About 90 percent of the world’s central banks are now considering issuing digital versions of their currencies.

Most of them do not want to lag behind Bitcoin and other cryptocurrencies, but they face technological difficulties.

Nick Kerrigan, head of innovation at SWIFT, said its latest trial, which lasted six months and involved a 38-member group of central banks, commercial banks and settlement platforms, was one of the largest global collaborations in the field of central bank digital currencies and “tokenized” assets to date. .

Reduce payment risks

SWIFT focused on ensuring that different countries’ central bank digital currencies can be used together, even if they are built on different underlying technologies or “protocols,” thus reducing the risk of fragmentation of the payment system.

Experience has also shown that it can be used in very complex trade or foreign exchange payments, potentially as a mechanism to speed up and reduce operations costs.

“We’re looking at a roadmap (to launch as a product) in the next 12 to 24 months,” Kerrigan said in an interview. “It’s moving out of the beta phase toward something that becomes a reality.”

The platform launch time frame could still change if the launch of major economies’ central bank digital currencies is delayed.

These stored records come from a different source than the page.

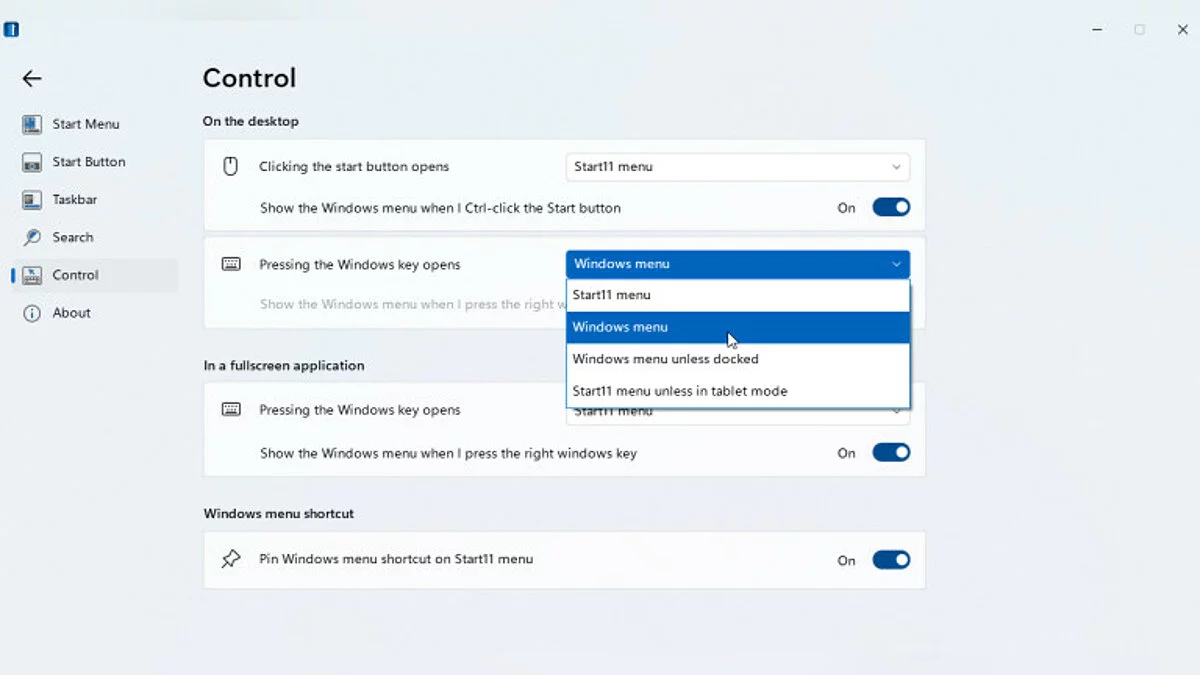The height and width of the screenshot is (675, 1200).
Task: Click the Search magnifier icon
Action: [32, 237]
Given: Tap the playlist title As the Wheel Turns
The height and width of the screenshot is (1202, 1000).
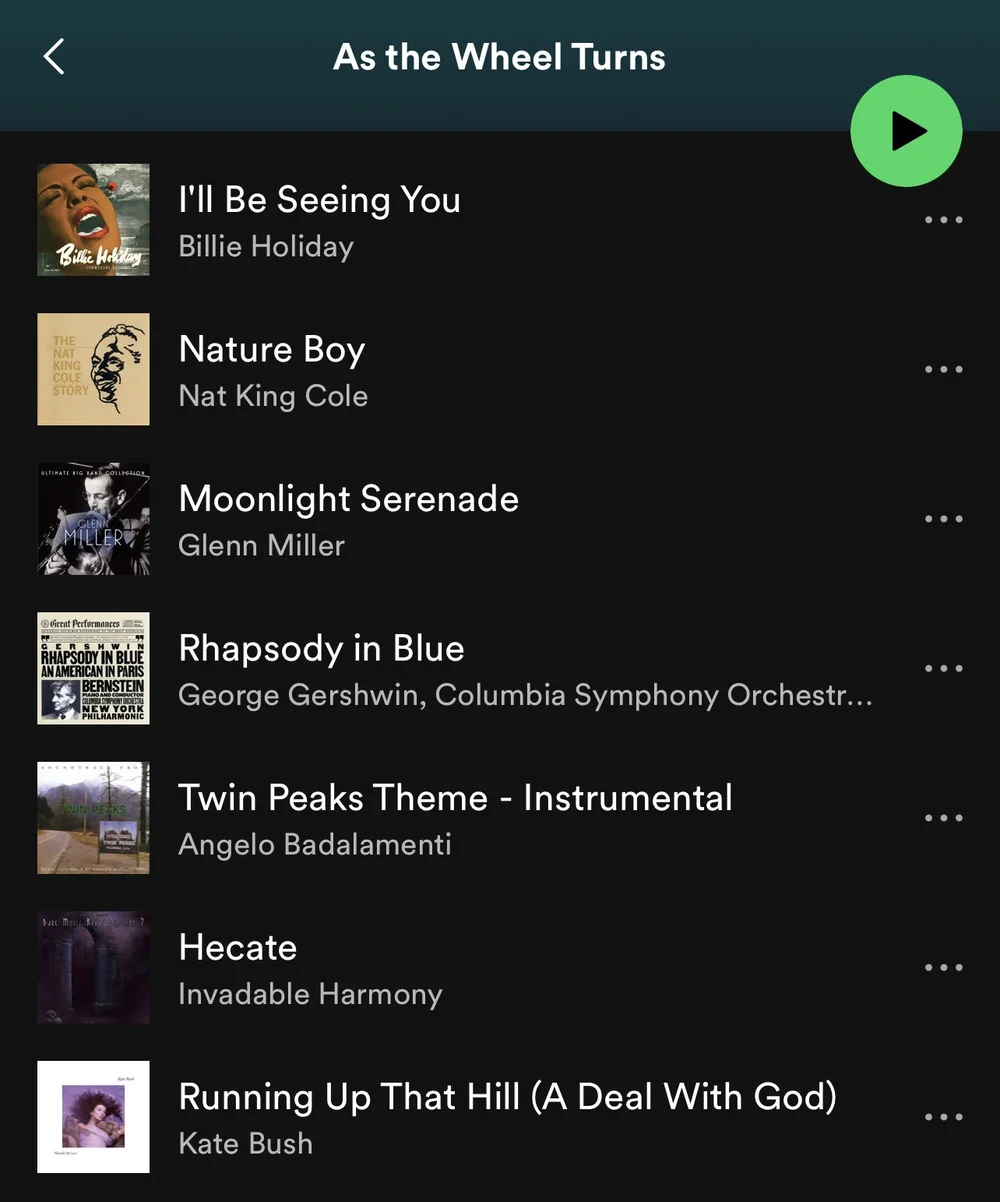Looking at the screenshot, I should pyautogui.click(x=499, y=57).
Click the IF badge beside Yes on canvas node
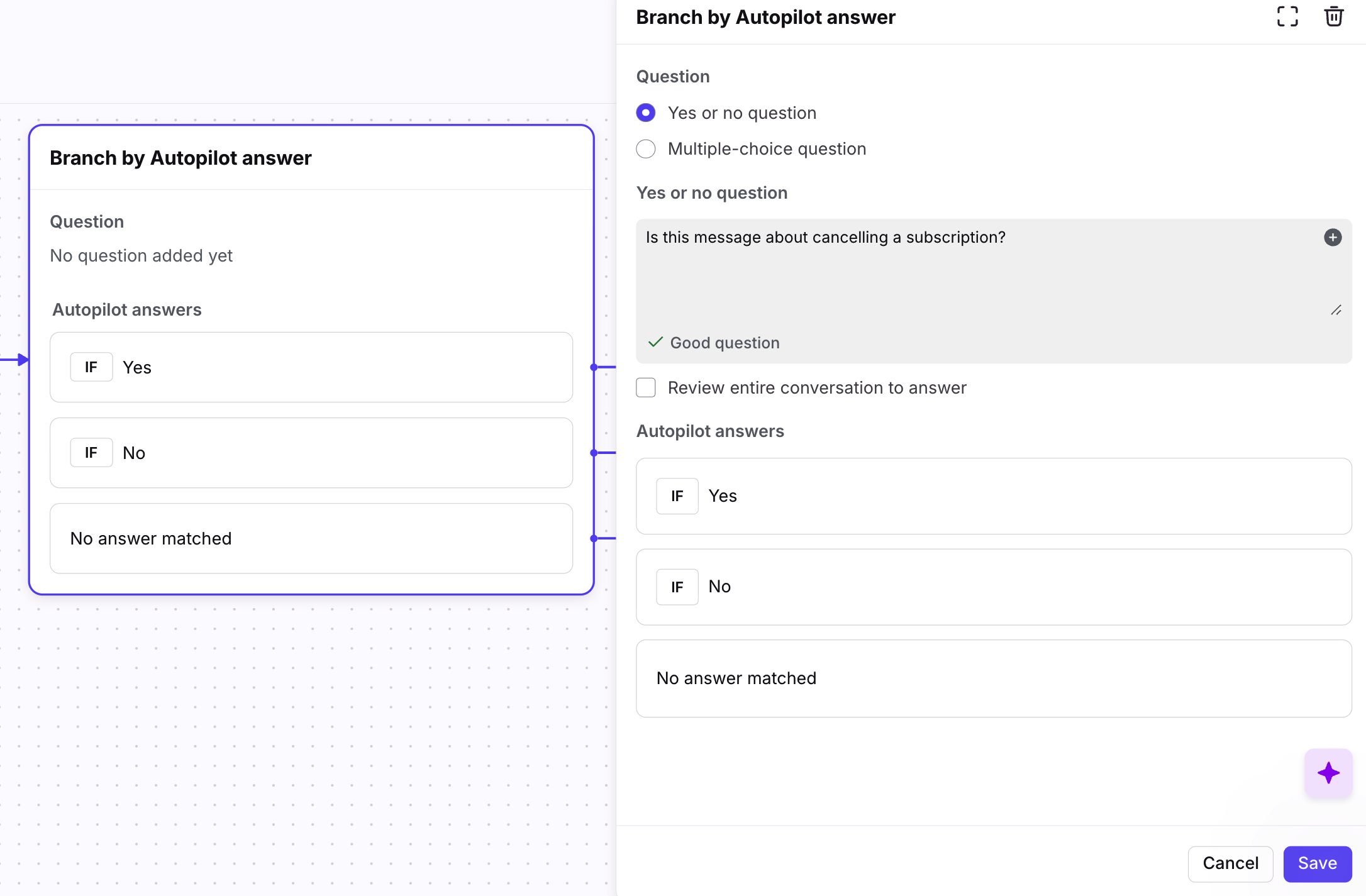This screenshot has height=896, width=1366. [91, 367]
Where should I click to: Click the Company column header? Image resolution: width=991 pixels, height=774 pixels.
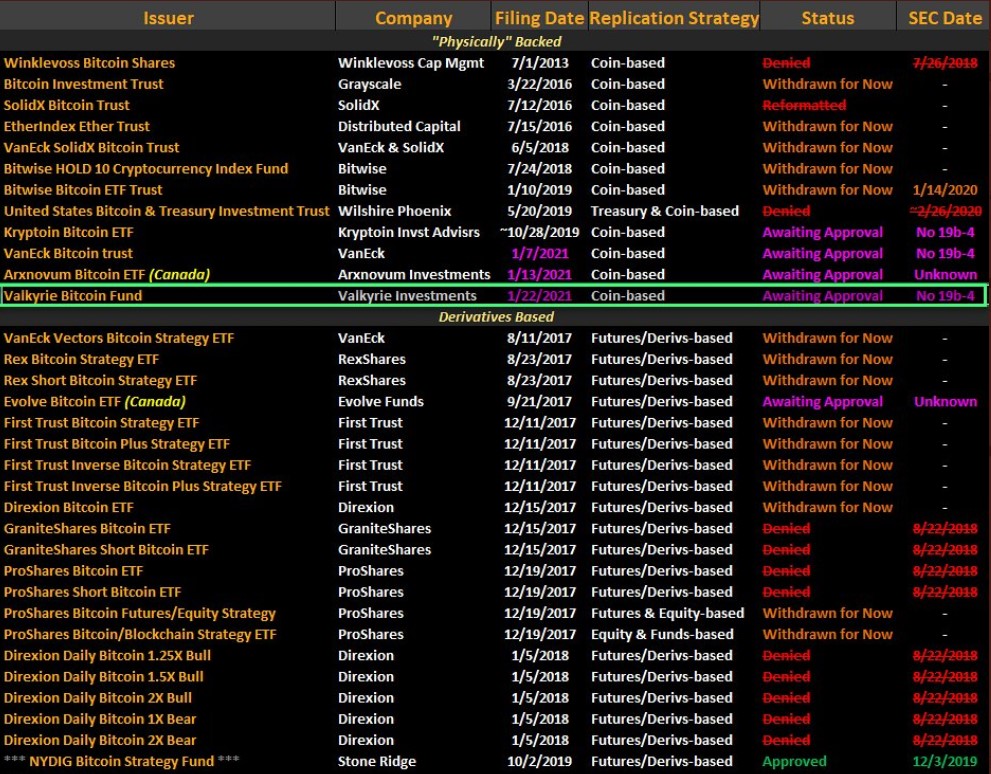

Countries such as the Bahamas, Nigeria and Jamaica already have central bank digital currencies in operation.

China has come a long way in realistic experiments with the electronic yuan, and the European Central Bank also has a digital euro, while the Bank for International Settlements is conducting multiple cross-border experiments.

The main advantage of SWIFT is that its existing network is already usable in more than 200 countries and connects more than 11,500 banks and funds that use it to send trillions of dollars daily.